こうしたタイミングで日本のタンカーが多数航行する中東の原油輸送の大動脈が脅かされ、日本政府内では、何らかの形で自衛隊を中東に派遣する軍事的な貢献は避けられないとの雰囲気が広がっていた。イランとアメリカの双方の顔を立てなければならず、イランを刺激しない海域への派遣は外交的にはやむをえない選択だったと言えよう。

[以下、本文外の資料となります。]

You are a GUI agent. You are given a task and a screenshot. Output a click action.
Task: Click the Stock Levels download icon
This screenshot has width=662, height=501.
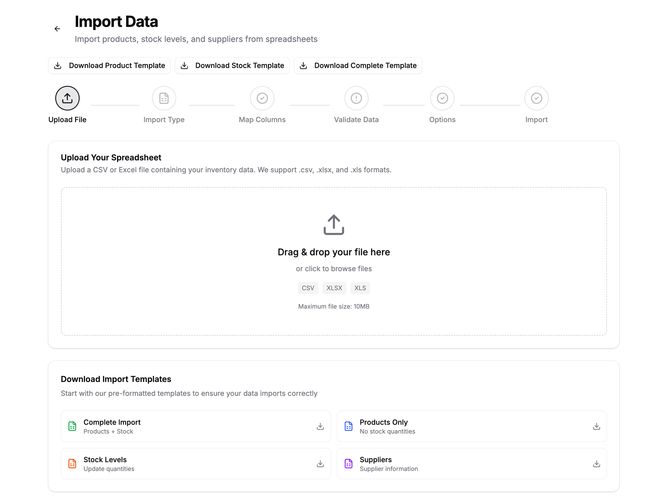click(320, 463)
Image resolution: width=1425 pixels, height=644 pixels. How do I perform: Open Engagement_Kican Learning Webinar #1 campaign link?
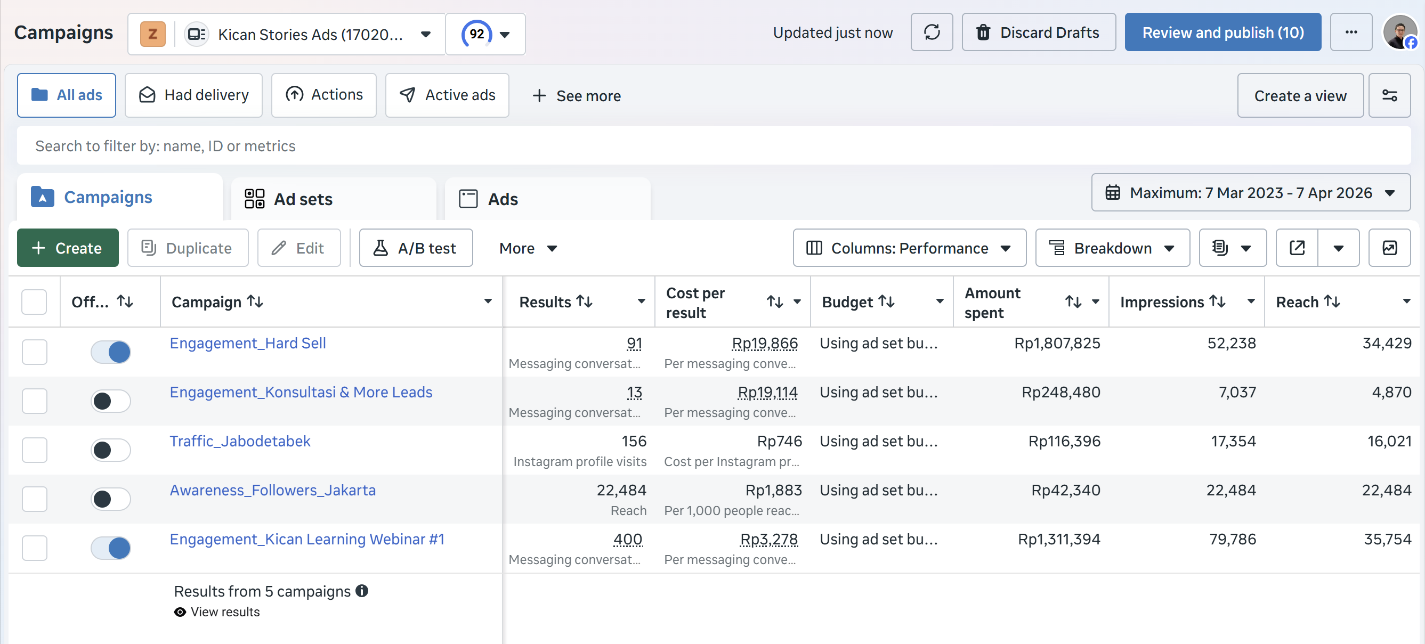(306, 539)

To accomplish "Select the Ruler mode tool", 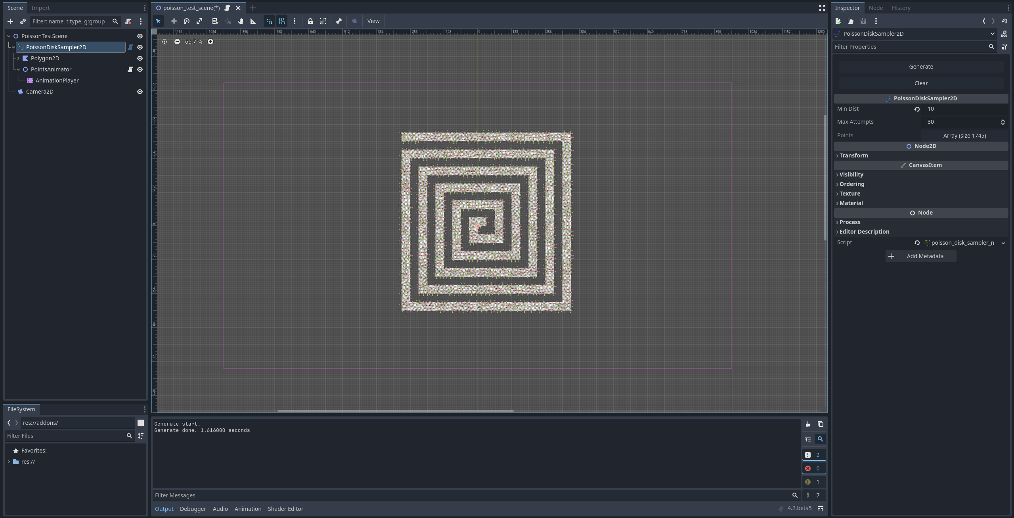I will [x=253, y=21].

だが、両国を中心とした緊張状態はホルムズ海峡にとどまらない。日本政府が派遣を検討するイエメン沖やバベルマンデブ海峡周辺にも広がっているのは前述した通りだ。日本は、国家のみならず武装勢力の思惑が渦巻く複雑な中東政治に巻き込まれる事態も想定しておくべきだろう。それは中東の石油に大きく依存する代償でもある。